Audra Meridian has posed:
"Sounds about right for an introduction to New York. Never a dull moment most days." Audra shakes her head a little. "I'd say I feel sorry for whoever was dumb enough to try and rob you, but they probably deserved what they got for it."

She finishes off her coffee, handing the mug back to Bongo to return to the kitchen. "You know, that sounds pretty slick for a commercial. Like the kind of fancy ones you'd see during the Super Bowl." Probably better than whatever 'caveman' ripoff the guy Ted was talking to was planning.

Conan has posed:
Conan doesn't move when his new pal puts an arm on him, seemingly somewhat indifferent to the action. As he hears the plan he will nod slightly, "I know of phones." He produces a rectangular one from his pocket. "They contain the knowledge of this land inside them and through some science creation known as cellular can let you communicate with other phone users." Once he hears the proposition in full he shrugs, "I shall help, Beetle. Pirate, thief, mercenary, actor." A great mirth overcomes the big man and he lets out a loud laugh, "There is no challenge I cannot conquer, my friends! We shall put on your play and sell your machine."

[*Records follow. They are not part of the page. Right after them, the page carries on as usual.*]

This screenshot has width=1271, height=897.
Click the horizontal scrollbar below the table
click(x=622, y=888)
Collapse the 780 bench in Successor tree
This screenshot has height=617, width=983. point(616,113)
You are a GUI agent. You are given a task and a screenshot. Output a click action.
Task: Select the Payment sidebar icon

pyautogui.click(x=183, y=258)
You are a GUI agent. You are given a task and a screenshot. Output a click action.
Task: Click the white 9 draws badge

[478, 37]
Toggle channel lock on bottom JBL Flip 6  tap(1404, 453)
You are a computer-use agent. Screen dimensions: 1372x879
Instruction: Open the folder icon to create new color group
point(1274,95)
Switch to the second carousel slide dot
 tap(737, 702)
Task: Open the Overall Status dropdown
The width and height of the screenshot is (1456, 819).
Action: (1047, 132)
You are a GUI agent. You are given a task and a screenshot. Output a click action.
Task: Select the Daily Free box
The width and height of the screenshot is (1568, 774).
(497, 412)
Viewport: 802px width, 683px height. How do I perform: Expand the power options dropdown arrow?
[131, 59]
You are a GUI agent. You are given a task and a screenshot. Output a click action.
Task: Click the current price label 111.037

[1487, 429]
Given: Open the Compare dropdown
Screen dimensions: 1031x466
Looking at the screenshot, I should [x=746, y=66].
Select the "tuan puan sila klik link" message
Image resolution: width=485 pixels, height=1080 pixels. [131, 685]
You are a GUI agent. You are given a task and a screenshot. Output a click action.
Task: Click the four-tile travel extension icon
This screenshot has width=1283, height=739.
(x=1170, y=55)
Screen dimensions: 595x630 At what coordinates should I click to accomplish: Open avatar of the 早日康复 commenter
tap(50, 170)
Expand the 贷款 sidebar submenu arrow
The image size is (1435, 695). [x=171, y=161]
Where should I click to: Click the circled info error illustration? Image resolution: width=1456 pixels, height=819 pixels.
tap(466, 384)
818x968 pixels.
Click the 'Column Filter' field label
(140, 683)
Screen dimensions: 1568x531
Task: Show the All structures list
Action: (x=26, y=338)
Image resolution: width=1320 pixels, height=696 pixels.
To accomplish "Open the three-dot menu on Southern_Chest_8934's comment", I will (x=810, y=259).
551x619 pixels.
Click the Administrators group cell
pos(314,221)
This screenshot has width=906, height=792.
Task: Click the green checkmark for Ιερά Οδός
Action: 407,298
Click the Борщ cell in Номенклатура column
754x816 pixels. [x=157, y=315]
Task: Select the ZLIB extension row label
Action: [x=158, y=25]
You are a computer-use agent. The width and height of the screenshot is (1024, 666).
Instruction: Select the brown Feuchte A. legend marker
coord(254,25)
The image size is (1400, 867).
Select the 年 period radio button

"What is this Super Bowl? Is has a stage for the performance?"

Ted Kord has posed:
Ted Kord says, "It's a sporting event. It's not being run right now. We'll get by. Hmmm. Pirate, thief, mercenary, actor... sounds like you have all the training to become a businessman! Bwahahaha! I'd say politician too, but... you're too honest." He slaps Conan on the back. He hursts his hand a little. Then Bongo flies up with a bottle of mead.

"Where the hell did you get that from?" She proffers it to the Barbarian, and works at the cork.

Audra Meridian has posed:
Audra Meridian joins in with a bit of laughter of her own. "Too honest to be in politics, that's not a bad thing." That or Conan would punch someone. Which honestly a lot of politicians could probably use too. But it wouldn't be worth the warrior getting himself in trouble over. "Besides, making some money for yourself will help with however long you end up being in our time."